Das Landgericht Frankenthal hat mit Urteil vom 04.11.2022 zum Aktenzeichen 9 O 42/21 einer jungen Frau aus Ludwigshafen ein volles Schmerzensgeld zugesprochen, nachdem ihr ein Hund in das linke Ohr gebissen hatte. Die Frau hatte sich zuvor zu dem ihr vertrauten Rottweiler-Rüden hinuntergebeugt und ihn am Kopf gestreichelt. Das hat die Kammer nach den konkreten Umständen jedoch nicht als Mitverschulden der verletzten Frau gewertet. Insgesamt erhielt sie ein Schmerzensgeld in Höhe von 4.000 Euro.
Aus der Entscheidung des Monats Dezember 2022 ergibt sich:
Die Frau war zu Besuch bei ihrer Freundin und man saß gemeinsam in der Küche. Mit dabei war auch der Rottweiler-Rüde des Bruders der Freundin, mit dem die junge Frau gut vertraut war. Schon oft zuvor hatte sie mit ihm ohne Probleme gespielt und gekuschelt, doch diesmal schnappte der Hund nach ihr und biss ihr in das linke Ohr. Die Wunde musste mit zahlreichen Stichen genäht werden; die Frau war mehr als eine Woche lang arbeitsunfähig und klagt noch immer über fortbestehende Schmerzen bei Druck- und Kälteeinwirkungen.
Der als Halter des Rottweilers verklagte Bruder der Freundin warf der verletzten Frau vor, sie habe den Unfall durch ihr Verhalten erheblich mitverschuldet. Denn sie habe sich zu dem Tier hinuntergebeugt und ihn gestört.
Dem ist die Kammer nicht gefolgt. Sie hat zunächst klargestellt, dass ein Hundehalter haftet, wenn sein Haustier einen anderen Menschen verletzt, auch wenn ihm kein falsches Verhalten vorzuwerfen ist. Denn die Haftung für ein Haustier, das nicht zur Berufsausübung gehalten wird, setzt ein Verschulden nicht voraus. Allerdings müsse sich der Verletzte im Einzelfall ein eigenes Fehlverhalten als Mitverschulden anrechnen lassen.
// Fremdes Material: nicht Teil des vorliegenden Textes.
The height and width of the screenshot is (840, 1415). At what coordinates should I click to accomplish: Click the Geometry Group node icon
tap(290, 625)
Im konkreten Fall konnte ein solches nach Ansicht des Richters aber nicht bewiesen werden. Die bloße Hinwendung zu einem Tier, etwa durch Streicheln oder Umarmen, könne ein Mitverschulden nicht begründen. Dies gelte jedenfalls dann, wenn man das Tier schon eine geraume Zeit über kenne und es bisher kein aggressives Verhalten gegeben habe.
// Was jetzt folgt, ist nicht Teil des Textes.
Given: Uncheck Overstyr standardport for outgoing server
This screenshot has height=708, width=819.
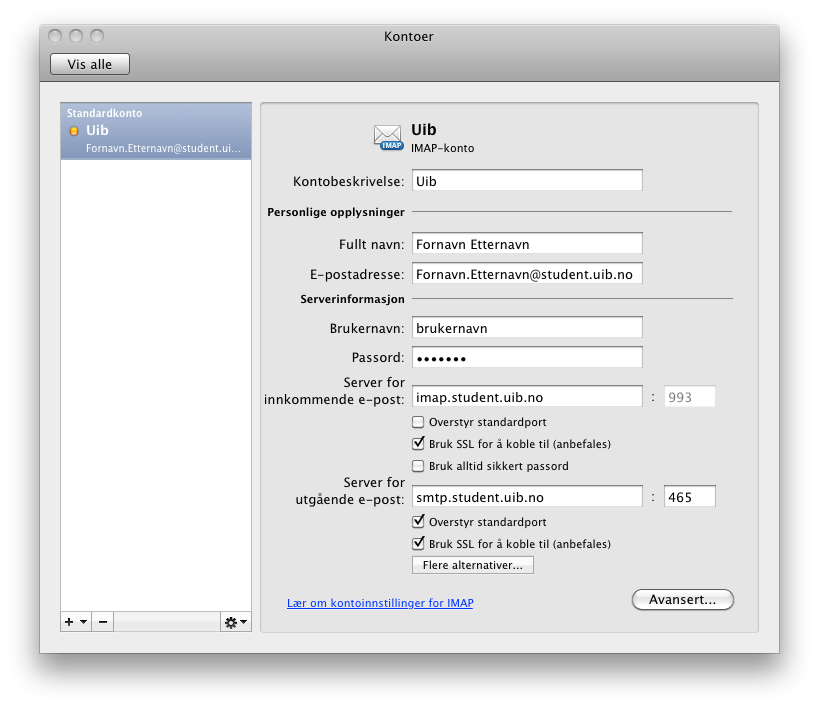Looking at the screenshot, I should point(419,522).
Den Einwand des Hundehalters, die Frau habe den Hund gestreichelt, obwohl dieser gerade am Fressen gewesen sei und man sie deutlich gewarnt habe, sah die Kammer nicht als bewiesen an. Die Beweislast für ein solches Mitverschulden liege in solchen Fällen aber beim Tierhalter selbst. Zweifel gingen deshalb zu seinen Lasten.
Das Urteil ist rechtskräftig.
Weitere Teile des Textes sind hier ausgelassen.